**Stated problem**
Pick out each line in the rows below that contains the word "Task", and copy those lines. Count a line only if its capital and lowercase letters match.

**Data lines**
---
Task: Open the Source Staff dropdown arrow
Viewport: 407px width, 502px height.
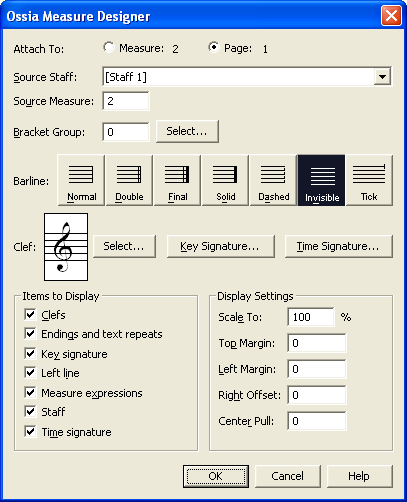Action: [x=382, y=77]
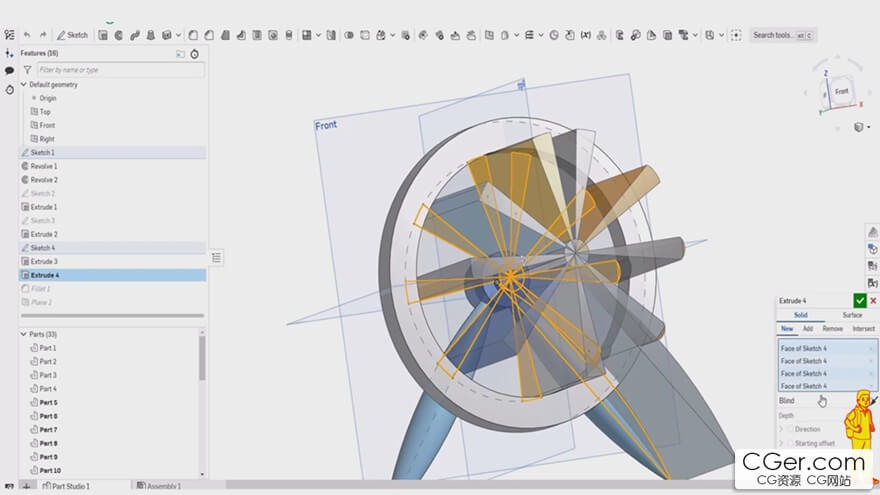
Task: Click the Search tools field
Action: click(x=773, y=35)
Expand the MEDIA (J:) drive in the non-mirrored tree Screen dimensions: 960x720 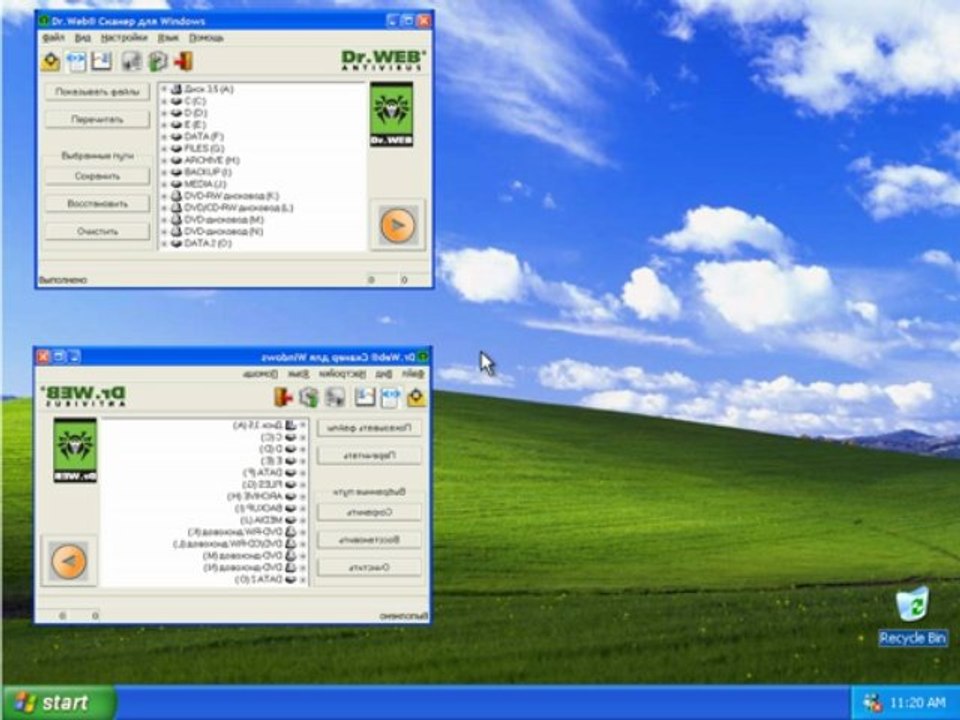coord(164,184)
---
**Result of this exercise**
Task: Open the Source Staff dropdown arrow
Task: Click the Search tools field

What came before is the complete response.